== Task ==
Below are the records; print exactly the lines from the one with "Image resolution: width=1200" through the last, both included, and leave the pictures out.
*** Opening Data records ***
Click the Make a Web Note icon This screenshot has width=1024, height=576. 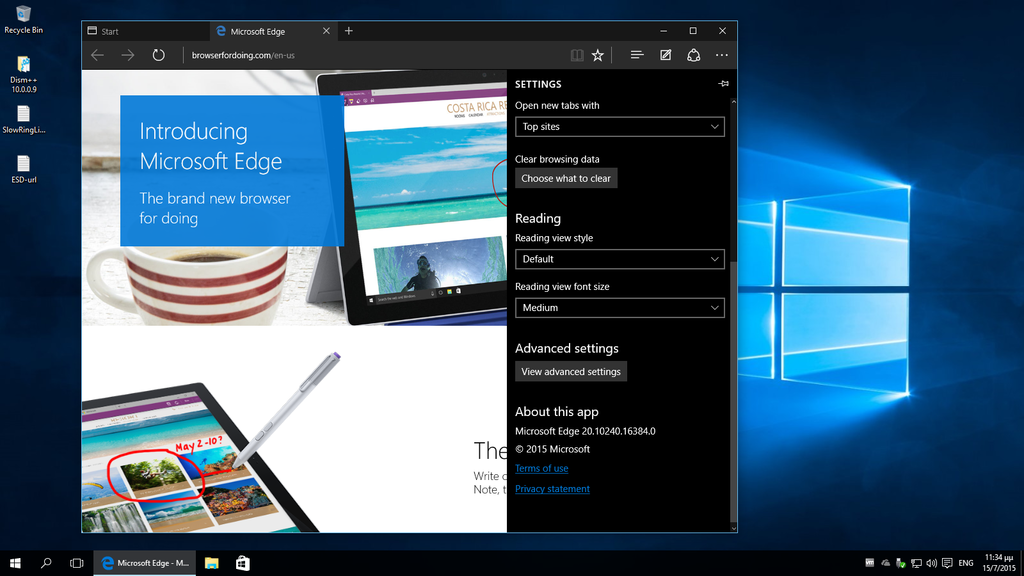[x=665, y=55]
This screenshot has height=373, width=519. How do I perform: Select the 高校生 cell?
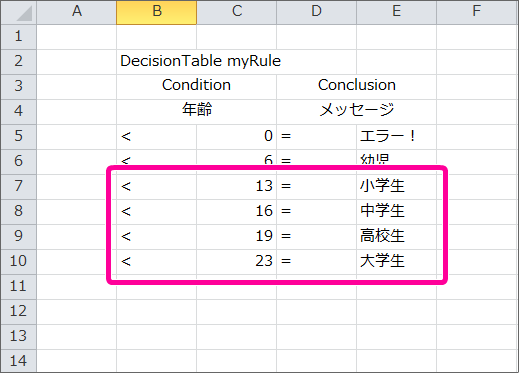[396, 237]
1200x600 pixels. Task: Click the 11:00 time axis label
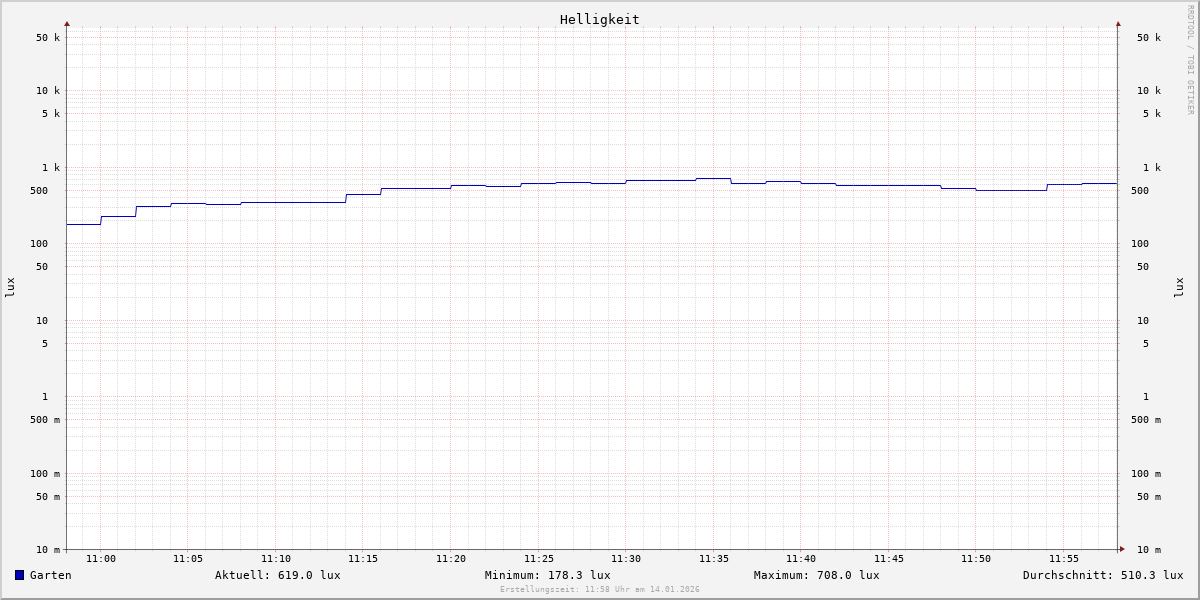click(101, 559)
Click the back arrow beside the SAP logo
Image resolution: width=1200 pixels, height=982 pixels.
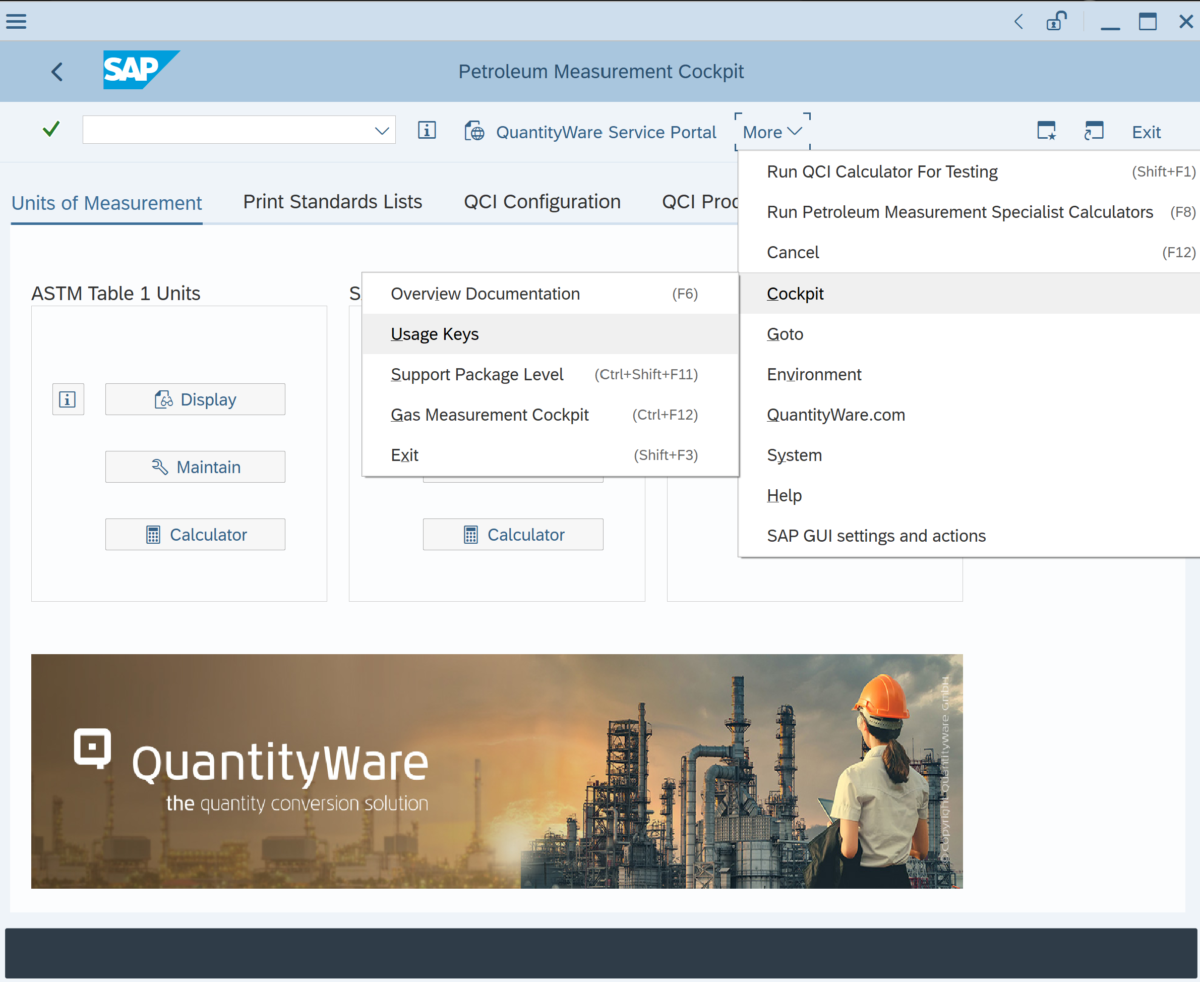click(56, 71)
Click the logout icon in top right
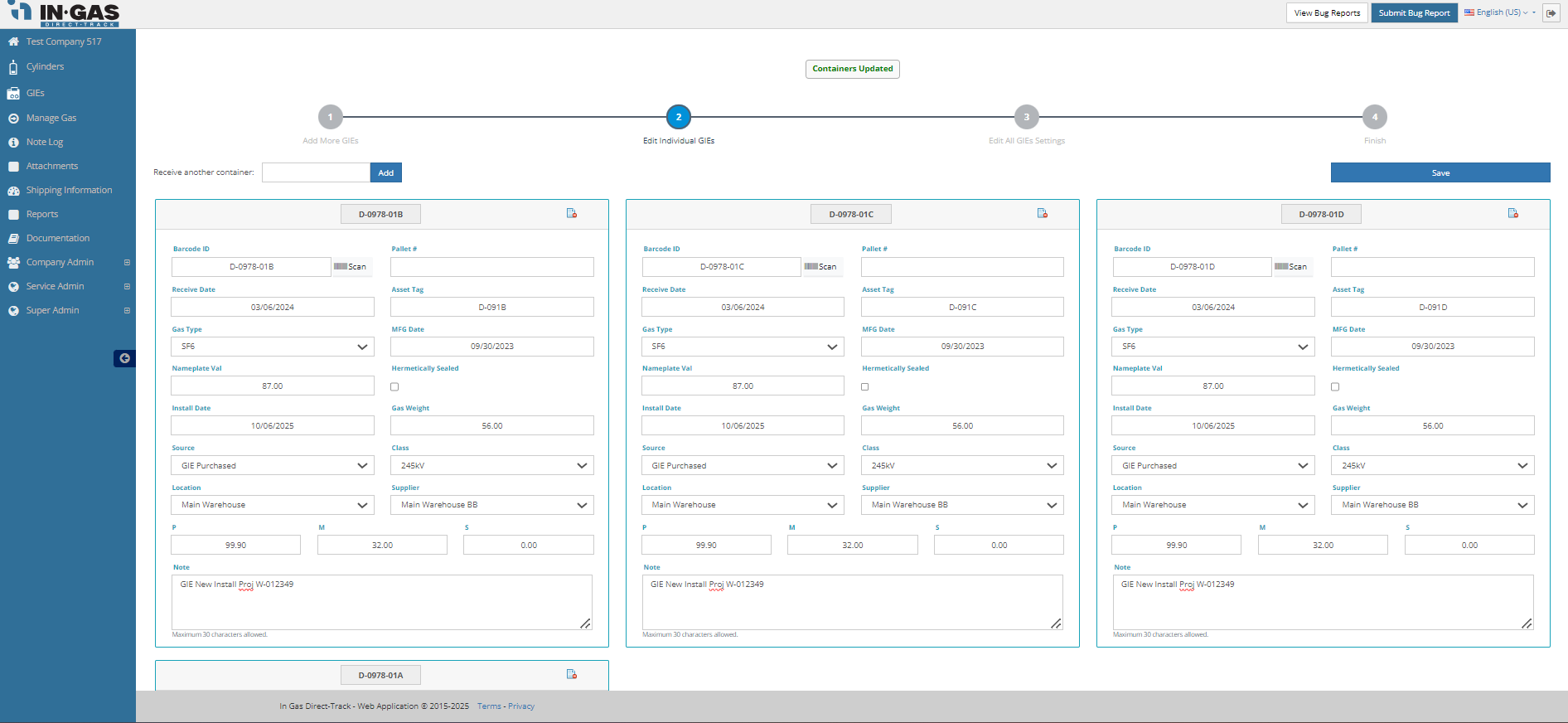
*** Closing Data records ***
== Result for this exercise ==
Image resolution: width=1200 pixels, height=982 pixels.
click(56, 71)
Click the logout icon in top right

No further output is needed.